3. Dom Tree Construction
The entire DOM tree is composed of these element objects combined with the token conversion Htmlxxxelement object in the whole state change above, and the composition process is implemented using the data structure of the stack (last in first out), the HTML document is nested and has high symmetry, This is quite in agreement with the characteristics of the stack. The Htmlelementstack object is the stack, M_top is its member, it points to the top of the stack, and the type is Elementrecord. The Elementrecord contains two members, one is M_item (type: Htmlstackitem), the element is stored, the other M_next (type: Elementrecord), points to the next element in the stack, and strings the entire stack together. The above content is also described in the class diagram in section Ii.
As I said earlier, Processtoken will call different processxxx functions according to the type of token, and when Type=starttag, call the Processstarttag function, Generate the corresponding Htmlxxxelement object according to the token name, then call Attachlater to create a deferred task Task,task type is insert (Insert node), The Task.parent (parent node) is assigned the element stored by the top of the stack as the node,task.child of the currently inserted DOM tree, and the element object is then used to generate the Elementrecord object and press it into the stack. When Type=endtag, call the Processendtag function to remove the Elementrecord object that corresponds to the token name from the stack.

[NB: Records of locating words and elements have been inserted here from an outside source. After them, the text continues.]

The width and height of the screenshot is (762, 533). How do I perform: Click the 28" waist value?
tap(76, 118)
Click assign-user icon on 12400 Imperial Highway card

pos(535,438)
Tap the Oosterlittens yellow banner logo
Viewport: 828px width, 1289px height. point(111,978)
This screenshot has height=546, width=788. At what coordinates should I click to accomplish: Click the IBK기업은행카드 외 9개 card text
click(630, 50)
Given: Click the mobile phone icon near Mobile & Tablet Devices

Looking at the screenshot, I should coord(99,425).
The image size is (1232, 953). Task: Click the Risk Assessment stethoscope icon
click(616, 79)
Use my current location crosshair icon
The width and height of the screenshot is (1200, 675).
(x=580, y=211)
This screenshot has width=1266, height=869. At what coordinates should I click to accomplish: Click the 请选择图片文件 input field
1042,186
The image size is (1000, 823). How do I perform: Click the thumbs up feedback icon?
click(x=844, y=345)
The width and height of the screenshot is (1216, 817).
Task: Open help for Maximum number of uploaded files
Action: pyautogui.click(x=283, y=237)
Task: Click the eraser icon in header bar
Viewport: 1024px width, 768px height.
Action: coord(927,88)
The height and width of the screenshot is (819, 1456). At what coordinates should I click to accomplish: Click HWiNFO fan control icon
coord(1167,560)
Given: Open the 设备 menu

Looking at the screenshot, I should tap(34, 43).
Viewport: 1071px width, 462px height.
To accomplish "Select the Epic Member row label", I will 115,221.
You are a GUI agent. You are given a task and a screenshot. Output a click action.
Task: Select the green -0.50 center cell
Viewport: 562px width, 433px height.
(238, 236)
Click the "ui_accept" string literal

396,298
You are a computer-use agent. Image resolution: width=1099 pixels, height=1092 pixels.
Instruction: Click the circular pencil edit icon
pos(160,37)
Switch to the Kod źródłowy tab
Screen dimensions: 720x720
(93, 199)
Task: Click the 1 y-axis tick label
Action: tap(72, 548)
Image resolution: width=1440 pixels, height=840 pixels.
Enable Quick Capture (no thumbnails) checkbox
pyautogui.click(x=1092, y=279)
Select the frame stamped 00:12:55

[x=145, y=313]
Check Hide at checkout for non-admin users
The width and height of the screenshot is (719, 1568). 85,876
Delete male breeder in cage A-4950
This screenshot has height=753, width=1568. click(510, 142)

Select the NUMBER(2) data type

After executing Processtoken, call Executequeuedtasks to process the task generated in the previous step, and finally call Task.parent->appendchildcommon after several layers of calls to insert element into the DOM tree. Its function is defined as follows:
void Containernode::appendchildcommon (node& child)
{
Child.setparentorshadowhostnode (this);
if (m_lastchild) {
child.setprevioussibling (m_lastchild);
M_lastchild->setnextsibling (&child);
} else {
setfirstchild (&child);
}
Setlastchild (&child);
}
When M_lastchild==null (and when the parent node first inserts the node), M_firstchild is assigned to child, and M_lastchild is assigned to child. When M_lastchild!=null, assigns the child.m_previous to M_lastchild, assigns m_lastchild.m_next to child, and updates the M_lastchild value to child.
dom Tree build process diagram: after inserting the first node (Htmlhtmlelement object), the DOM tree is as follows, where HTMLDocument is the root node of the entire document: After inserting the second node (Htmlheadelement object), The DOM tree is as follows: After inserting the third node (htmlbodyelement), the DOM tree is as follows: After inserting a fourth node (Htmldivelement object) The DOM tree is as follows:
These are the entire DOM tree creation process.